Transcribe only the stretch of lines that opens with the line containing "Task: Click the L5_C/No y-axis label" and closes with the last line of the listing, skipping pictures.
=== DATASET RECORDS ===
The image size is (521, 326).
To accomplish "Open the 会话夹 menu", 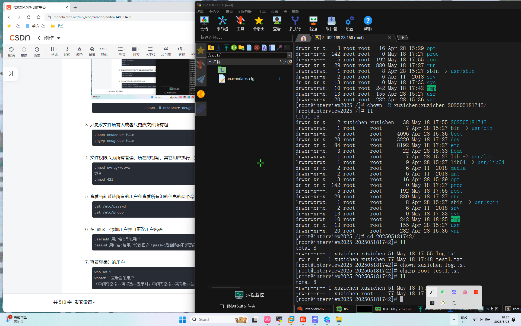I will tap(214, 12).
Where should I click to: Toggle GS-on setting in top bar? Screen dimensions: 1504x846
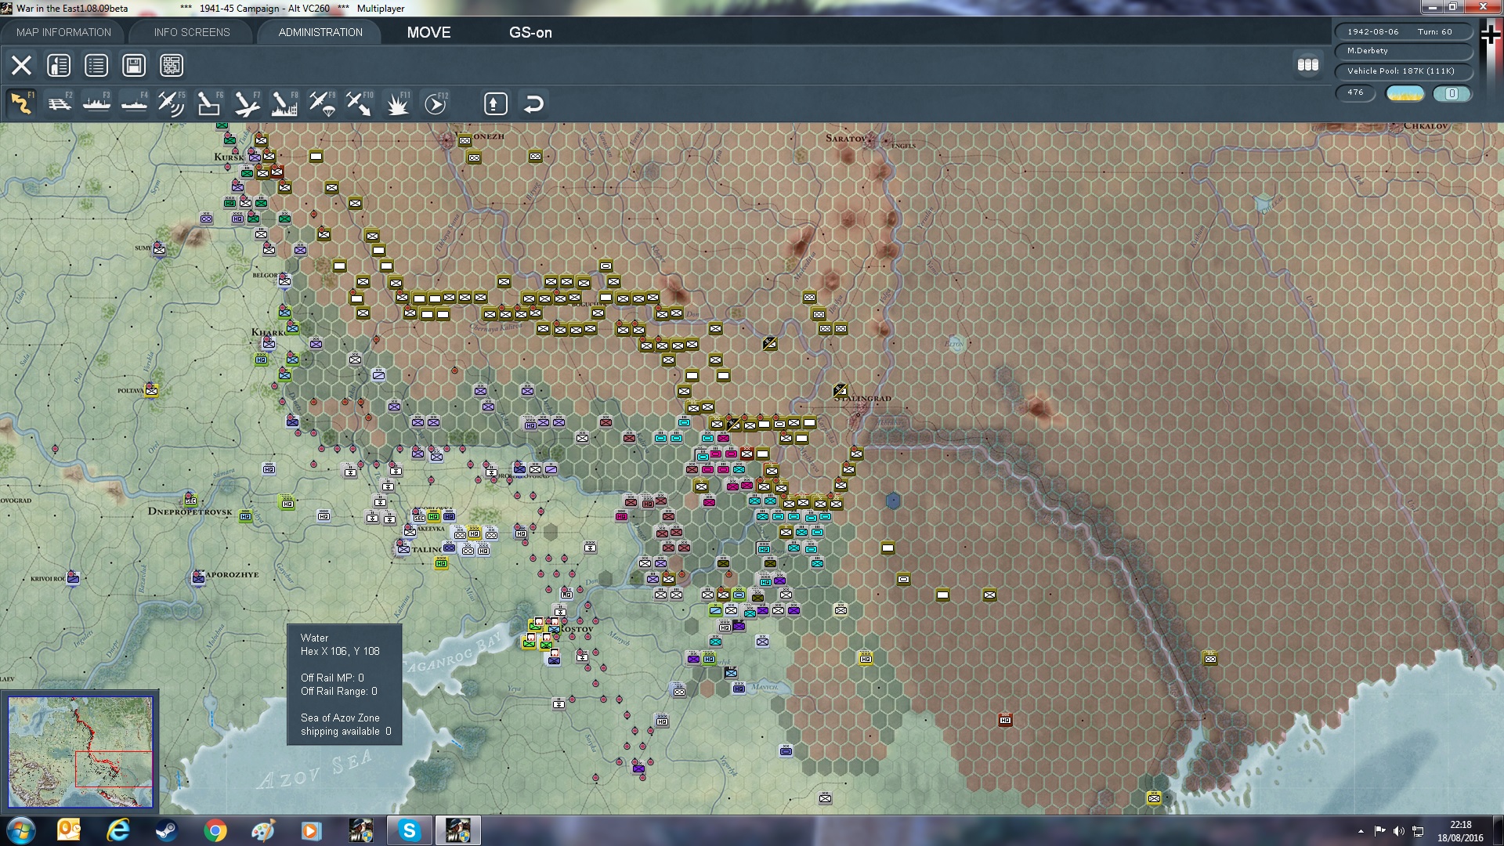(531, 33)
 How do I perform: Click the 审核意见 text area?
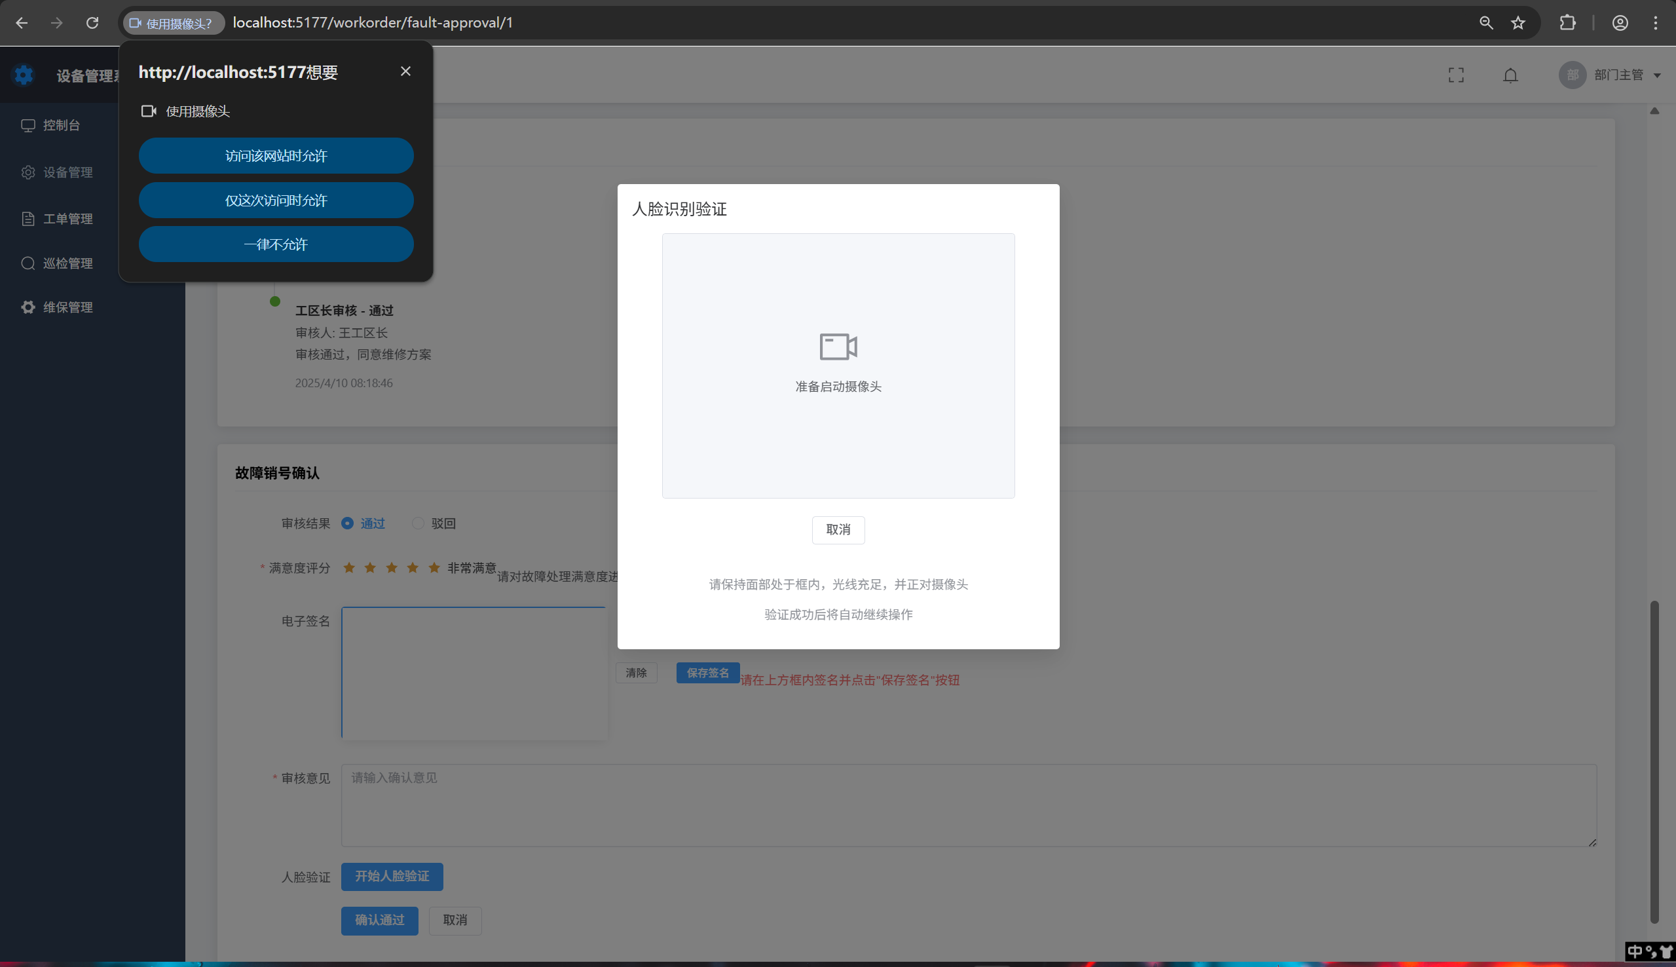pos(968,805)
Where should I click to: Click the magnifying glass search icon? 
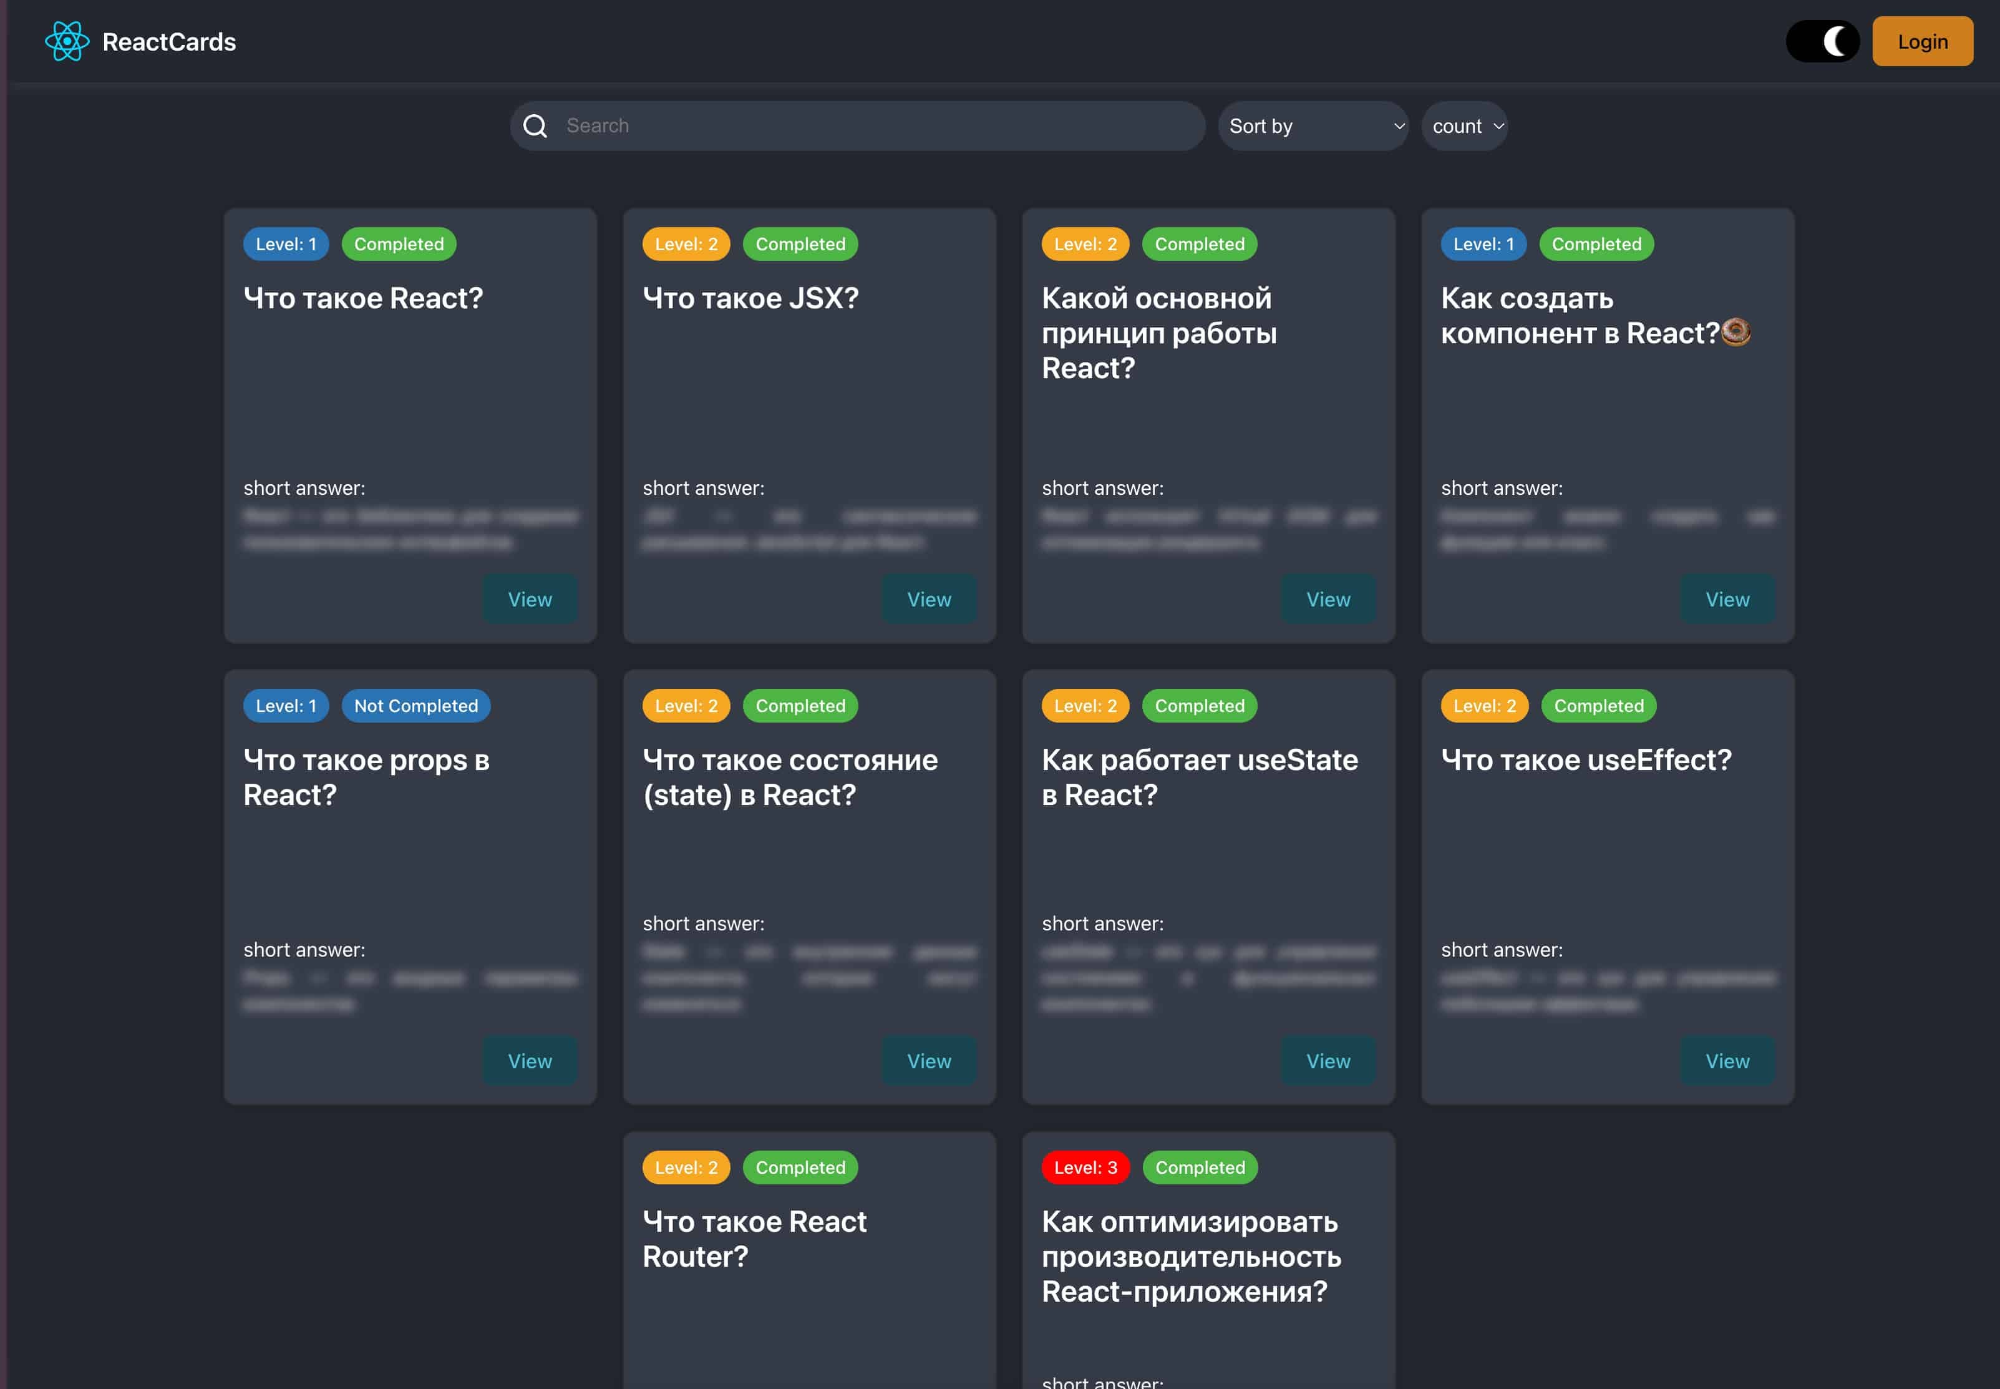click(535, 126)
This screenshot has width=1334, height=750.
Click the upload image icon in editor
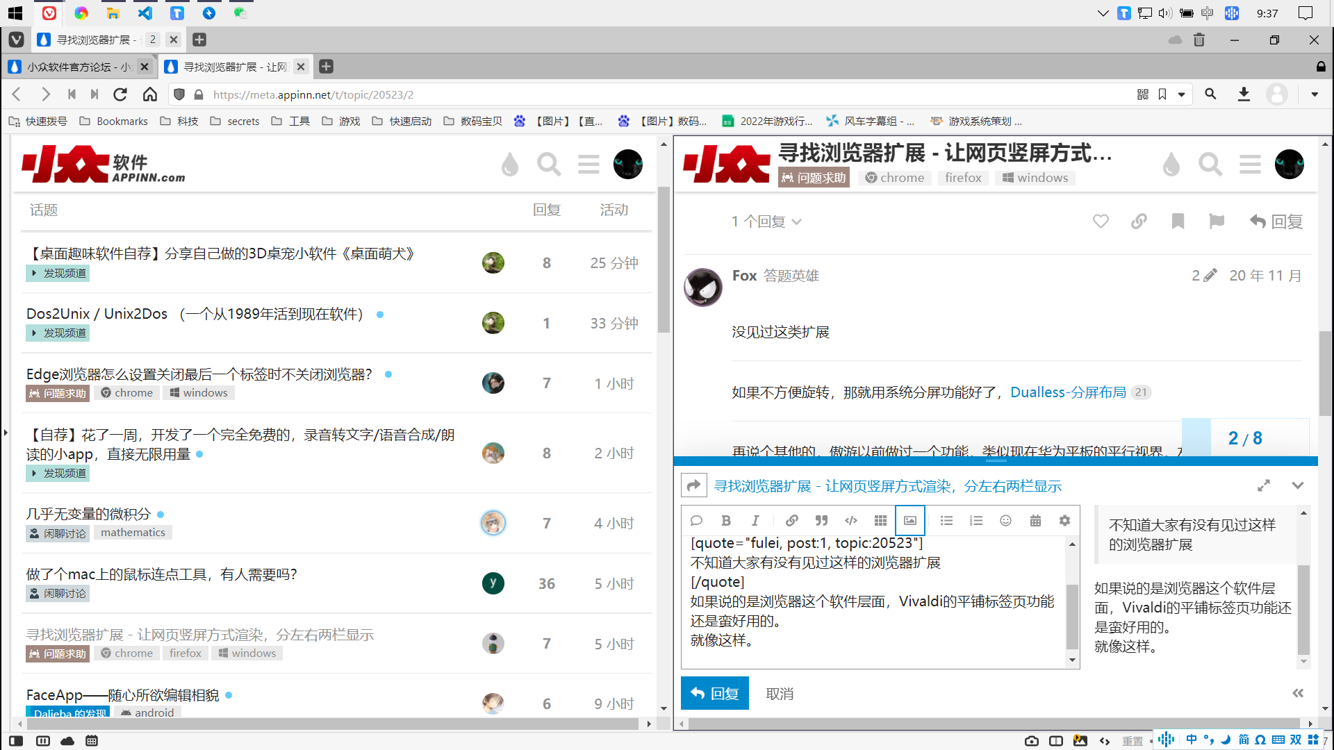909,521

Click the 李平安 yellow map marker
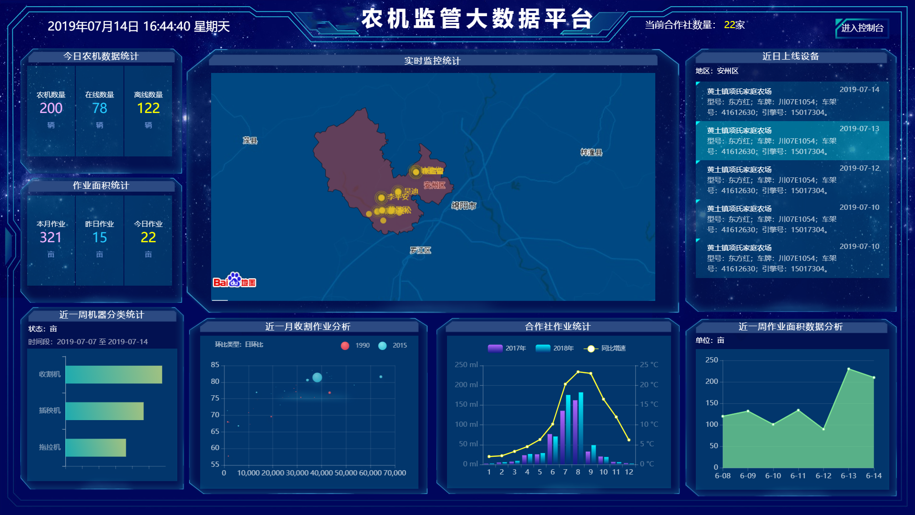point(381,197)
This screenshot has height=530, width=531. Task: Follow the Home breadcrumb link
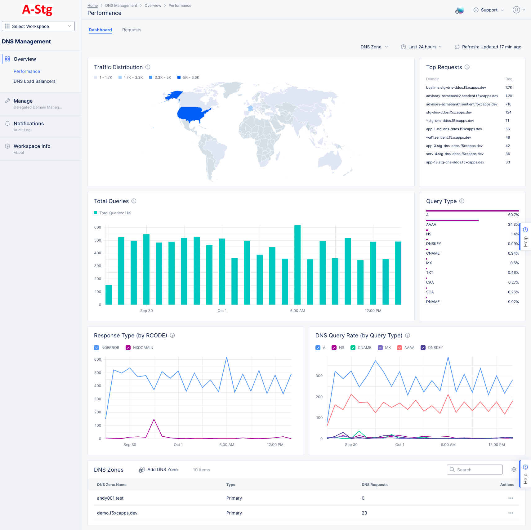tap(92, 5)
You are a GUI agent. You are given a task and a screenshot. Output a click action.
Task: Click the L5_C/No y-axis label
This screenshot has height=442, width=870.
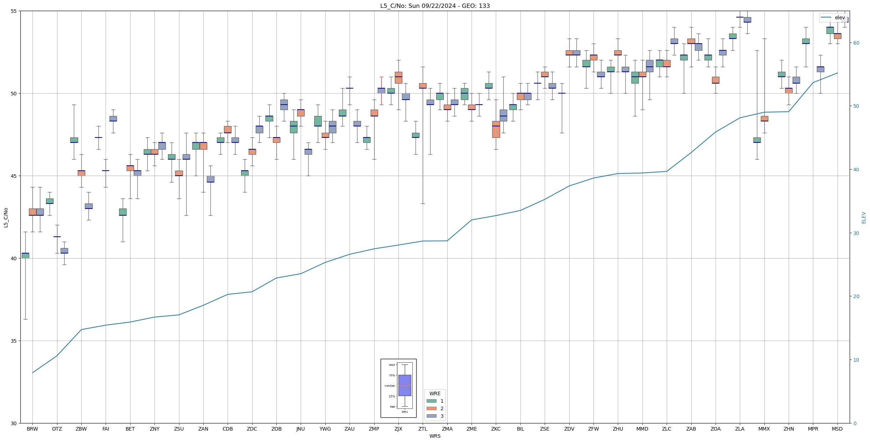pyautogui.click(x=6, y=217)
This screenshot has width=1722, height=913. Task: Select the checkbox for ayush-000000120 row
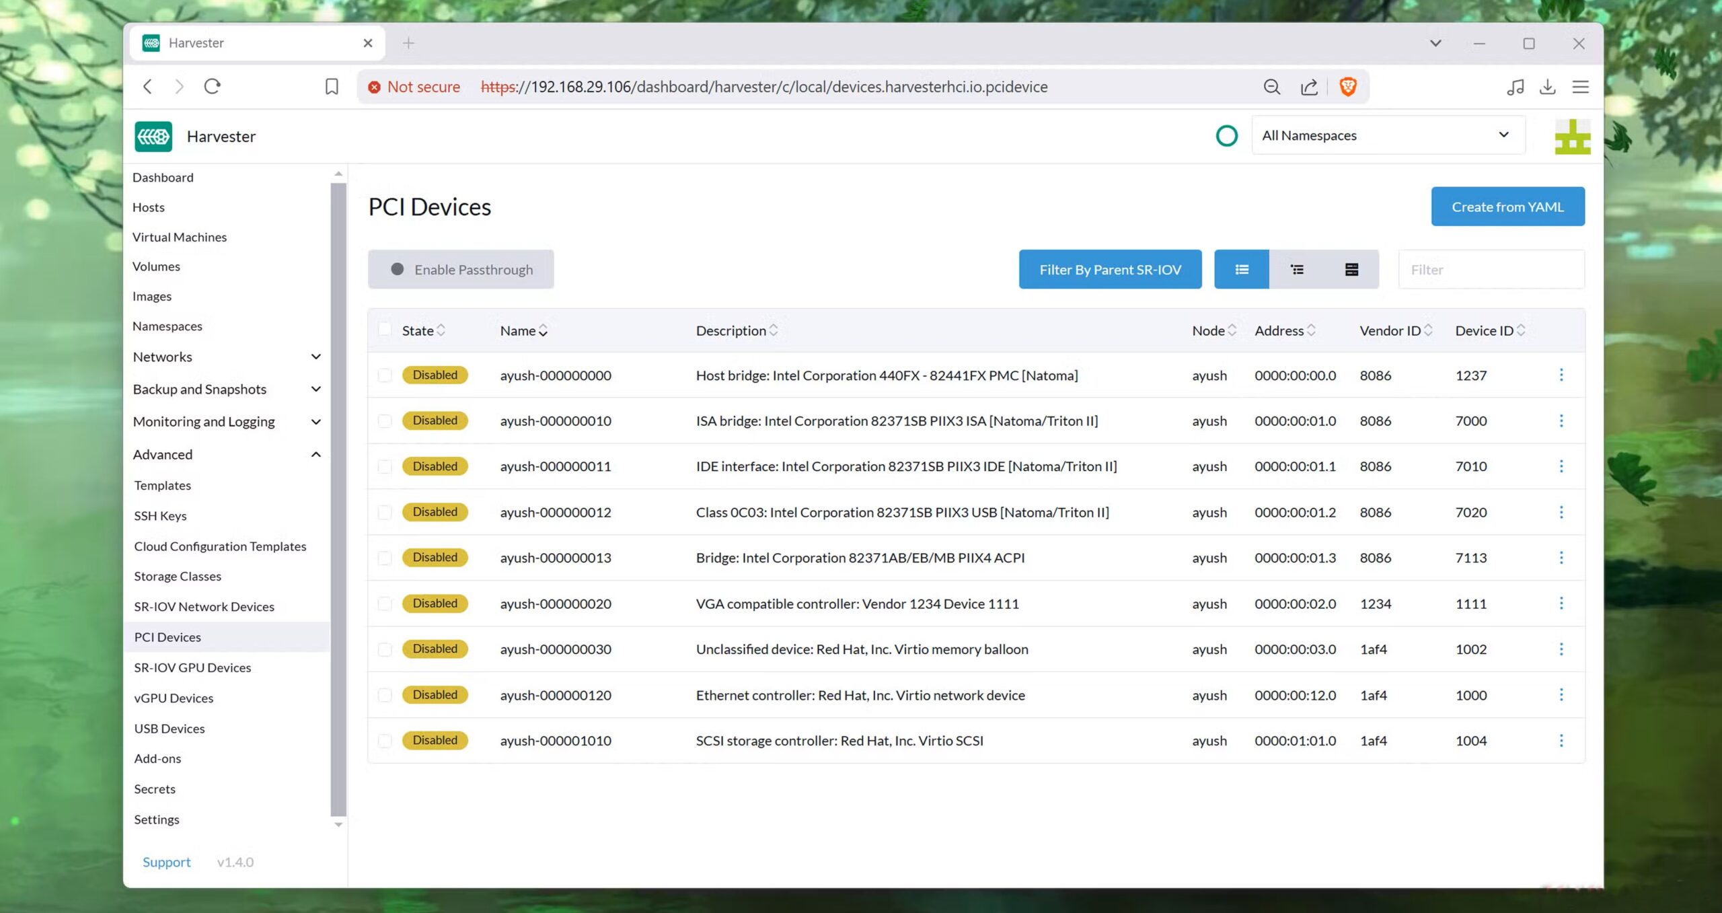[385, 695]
===
TASK OUTPUT –
Task: Click the L5_C/No y-axis label
This screenshot has height=442, width=870.
pyautogui.click(x=6, y=217)
This screenshot has width=1722, height=913. Task: Select the checkbox for ayush-000000120 row
[385, 695]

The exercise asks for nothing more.